START Dataset
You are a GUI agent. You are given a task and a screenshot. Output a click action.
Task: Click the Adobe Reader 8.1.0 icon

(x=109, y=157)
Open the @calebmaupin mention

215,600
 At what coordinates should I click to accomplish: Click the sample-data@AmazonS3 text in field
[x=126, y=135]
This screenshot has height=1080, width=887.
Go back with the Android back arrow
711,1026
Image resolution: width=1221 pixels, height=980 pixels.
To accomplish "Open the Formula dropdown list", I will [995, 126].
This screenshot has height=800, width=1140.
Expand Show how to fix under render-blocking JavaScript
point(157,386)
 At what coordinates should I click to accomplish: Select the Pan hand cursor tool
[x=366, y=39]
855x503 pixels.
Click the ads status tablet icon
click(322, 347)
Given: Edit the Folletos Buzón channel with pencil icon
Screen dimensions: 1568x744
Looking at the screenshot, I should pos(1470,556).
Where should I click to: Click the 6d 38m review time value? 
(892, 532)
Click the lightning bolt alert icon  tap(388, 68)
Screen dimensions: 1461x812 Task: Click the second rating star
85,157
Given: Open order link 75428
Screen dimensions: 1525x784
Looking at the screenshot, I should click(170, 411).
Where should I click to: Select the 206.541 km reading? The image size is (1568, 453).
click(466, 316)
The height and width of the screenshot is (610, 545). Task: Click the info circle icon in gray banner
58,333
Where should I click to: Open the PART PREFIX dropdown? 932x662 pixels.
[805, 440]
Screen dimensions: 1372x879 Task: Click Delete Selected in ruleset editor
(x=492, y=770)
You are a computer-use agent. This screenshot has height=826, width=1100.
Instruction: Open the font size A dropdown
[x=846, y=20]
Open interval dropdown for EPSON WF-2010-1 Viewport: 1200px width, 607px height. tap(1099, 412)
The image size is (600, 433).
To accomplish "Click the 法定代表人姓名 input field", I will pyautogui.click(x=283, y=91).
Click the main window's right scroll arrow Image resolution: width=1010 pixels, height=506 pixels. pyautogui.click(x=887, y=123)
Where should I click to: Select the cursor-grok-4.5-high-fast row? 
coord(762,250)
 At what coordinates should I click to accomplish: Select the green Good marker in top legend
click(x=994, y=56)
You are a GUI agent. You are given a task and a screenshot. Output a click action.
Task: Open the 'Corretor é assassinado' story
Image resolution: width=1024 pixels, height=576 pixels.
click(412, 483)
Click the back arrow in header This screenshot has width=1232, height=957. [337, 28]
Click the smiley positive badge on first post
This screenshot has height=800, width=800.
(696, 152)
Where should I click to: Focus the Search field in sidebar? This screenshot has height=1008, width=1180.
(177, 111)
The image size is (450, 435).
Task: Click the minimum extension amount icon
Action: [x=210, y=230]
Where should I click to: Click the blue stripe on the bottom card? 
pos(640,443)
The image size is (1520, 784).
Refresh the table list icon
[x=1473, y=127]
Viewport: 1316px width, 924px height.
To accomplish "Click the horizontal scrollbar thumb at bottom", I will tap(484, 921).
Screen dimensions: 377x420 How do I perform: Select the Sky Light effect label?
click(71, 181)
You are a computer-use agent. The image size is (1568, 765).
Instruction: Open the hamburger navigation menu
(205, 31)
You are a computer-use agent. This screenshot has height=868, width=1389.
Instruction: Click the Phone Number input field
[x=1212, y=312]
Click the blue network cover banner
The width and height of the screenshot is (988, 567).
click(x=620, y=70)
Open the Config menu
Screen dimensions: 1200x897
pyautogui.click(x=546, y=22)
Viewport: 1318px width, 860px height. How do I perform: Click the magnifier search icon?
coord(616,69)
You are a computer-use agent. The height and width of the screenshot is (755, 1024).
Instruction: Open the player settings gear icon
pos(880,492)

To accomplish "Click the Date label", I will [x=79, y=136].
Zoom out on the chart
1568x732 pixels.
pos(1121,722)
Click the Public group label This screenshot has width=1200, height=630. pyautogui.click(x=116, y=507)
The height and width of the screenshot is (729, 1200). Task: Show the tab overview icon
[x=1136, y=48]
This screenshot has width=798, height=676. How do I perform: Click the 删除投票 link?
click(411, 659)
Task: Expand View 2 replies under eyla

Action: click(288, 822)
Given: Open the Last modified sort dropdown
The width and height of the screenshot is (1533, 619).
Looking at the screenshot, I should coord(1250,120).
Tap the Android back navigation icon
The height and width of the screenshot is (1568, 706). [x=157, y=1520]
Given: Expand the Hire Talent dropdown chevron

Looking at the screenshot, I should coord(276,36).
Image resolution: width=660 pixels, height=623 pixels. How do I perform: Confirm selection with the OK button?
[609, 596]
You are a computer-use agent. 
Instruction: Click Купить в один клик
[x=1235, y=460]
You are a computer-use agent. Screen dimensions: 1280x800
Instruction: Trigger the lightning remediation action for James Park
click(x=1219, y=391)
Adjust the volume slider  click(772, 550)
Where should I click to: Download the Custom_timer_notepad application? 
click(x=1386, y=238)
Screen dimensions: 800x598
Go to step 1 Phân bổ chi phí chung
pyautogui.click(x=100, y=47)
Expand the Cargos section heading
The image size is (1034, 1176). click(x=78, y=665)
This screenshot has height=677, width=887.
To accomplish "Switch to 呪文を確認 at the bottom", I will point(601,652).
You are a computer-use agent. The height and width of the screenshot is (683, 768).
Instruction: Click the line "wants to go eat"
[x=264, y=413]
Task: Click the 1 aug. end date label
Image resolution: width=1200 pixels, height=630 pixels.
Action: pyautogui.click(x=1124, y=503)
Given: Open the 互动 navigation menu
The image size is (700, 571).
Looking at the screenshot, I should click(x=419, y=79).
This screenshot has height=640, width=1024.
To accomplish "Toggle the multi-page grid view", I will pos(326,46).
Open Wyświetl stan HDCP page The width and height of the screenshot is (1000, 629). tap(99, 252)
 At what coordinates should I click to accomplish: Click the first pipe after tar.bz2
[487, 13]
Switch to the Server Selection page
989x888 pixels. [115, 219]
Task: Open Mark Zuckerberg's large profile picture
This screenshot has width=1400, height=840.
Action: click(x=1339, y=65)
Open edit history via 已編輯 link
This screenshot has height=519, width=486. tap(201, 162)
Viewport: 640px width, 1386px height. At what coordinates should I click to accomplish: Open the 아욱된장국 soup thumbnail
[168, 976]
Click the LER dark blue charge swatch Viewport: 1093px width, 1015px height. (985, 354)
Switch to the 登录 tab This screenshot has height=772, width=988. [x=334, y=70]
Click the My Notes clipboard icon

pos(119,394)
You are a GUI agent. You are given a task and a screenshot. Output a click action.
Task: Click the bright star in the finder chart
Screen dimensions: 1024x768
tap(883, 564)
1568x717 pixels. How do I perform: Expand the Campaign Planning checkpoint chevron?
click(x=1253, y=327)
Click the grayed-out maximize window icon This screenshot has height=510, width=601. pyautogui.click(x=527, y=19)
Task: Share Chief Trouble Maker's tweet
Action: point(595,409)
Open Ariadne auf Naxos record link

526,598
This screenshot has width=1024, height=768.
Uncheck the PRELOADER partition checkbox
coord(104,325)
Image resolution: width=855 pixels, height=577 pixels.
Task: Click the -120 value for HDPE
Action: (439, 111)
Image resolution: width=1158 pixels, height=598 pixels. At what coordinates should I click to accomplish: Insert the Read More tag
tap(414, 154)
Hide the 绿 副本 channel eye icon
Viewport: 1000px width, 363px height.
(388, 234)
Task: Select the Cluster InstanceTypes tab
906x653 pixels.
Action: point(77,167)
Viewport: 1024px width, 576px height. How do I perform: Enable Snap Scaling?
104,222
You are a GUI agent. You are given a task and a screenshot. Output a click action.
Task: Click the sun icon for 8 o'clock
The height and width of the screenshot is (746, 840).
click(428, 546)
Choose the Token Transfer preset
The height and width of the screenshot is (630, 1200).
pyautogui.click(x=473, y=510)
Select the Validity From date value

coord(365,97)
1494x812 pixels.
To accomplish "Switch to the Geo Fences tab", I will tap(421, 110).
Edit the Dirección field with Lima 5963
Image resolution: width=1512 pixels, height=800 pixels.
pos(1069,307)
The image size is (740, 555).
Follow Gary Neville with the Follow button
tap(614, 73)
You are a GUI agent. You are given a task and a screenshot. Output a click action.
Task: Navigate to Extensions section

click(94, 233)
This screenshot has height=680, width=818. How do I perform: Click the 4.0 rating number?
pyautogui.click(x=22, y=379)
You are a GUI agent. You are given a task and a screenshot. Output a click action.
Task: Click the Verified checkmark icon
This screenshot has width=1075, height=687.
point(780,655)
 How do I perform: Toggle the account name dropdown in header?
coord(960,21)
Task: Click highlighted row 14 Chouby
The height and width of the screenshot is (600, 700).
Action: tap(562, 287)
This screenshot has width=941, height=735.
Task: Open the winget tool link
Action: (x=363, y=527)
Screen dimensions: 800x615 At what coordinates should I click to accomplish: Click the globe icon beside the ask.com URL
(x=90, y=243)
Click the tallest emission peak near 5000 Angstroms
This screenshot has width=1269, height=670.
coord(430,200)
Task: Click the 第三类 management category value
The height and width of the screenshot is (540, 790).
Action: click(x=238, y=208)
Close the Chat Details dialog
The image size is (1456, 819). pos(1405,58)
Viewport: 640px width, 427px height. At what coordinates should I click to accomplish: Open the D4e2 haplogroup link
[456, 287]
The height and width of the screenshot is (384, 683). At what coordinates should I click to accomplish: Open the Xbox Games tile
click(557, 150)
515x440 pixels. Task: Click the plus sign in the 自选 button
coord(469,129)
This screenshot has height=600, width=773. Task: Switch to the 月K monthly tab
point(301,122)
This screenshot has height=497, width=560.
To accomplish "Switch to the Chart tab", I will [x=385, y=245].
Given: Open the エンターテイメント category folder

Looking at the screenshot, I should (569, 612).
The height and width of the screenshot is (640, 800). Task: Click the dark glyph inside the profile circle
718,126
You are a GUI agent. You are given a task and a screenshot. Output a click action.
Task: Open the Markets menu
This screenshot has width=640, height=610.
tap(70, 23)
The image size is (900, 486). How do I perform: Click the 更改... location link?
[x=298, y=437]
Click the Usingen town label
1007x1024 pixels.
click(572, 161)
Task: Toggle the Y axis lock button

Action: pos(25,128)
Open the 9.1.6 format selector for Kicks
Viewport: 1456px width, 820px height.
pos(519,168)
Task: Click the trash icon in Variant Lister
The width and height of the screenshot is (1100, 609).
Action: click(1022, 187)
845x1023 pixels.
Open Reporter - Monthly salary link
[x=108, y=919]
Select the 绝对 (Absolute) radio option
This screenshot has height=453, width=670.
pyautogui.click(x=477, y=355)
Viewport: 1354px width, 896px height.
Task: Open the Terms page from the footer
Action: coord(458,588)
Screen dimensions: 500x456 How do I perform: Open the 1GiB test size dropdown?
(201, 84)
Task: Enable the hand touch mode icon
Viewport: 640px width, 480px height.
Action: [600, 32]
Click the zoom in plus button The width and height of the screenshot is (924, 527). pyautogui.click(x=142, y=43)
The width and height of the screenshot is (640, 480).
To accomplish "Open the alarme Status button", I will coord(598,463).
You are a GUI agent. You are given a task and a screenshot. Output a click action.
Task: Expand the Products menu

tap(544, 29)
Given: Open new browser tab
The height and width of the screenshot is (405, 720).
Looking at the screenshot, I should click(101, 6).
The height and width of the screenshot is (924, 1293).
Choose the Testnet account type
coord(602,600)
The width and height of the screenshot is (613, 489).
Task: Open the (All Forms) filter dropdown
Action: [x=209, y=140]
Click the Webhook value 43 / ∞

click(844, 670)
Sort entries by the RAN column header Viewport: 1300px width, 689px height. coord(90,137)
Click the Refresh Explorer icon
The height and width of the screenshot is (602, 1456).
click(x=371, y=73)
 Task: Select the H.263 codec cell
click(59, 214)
END Dataset
■ What is needed ■
Lines holding the word "channel" in the records above: how many are there? Answer with the number only.

■ Answer below ■
2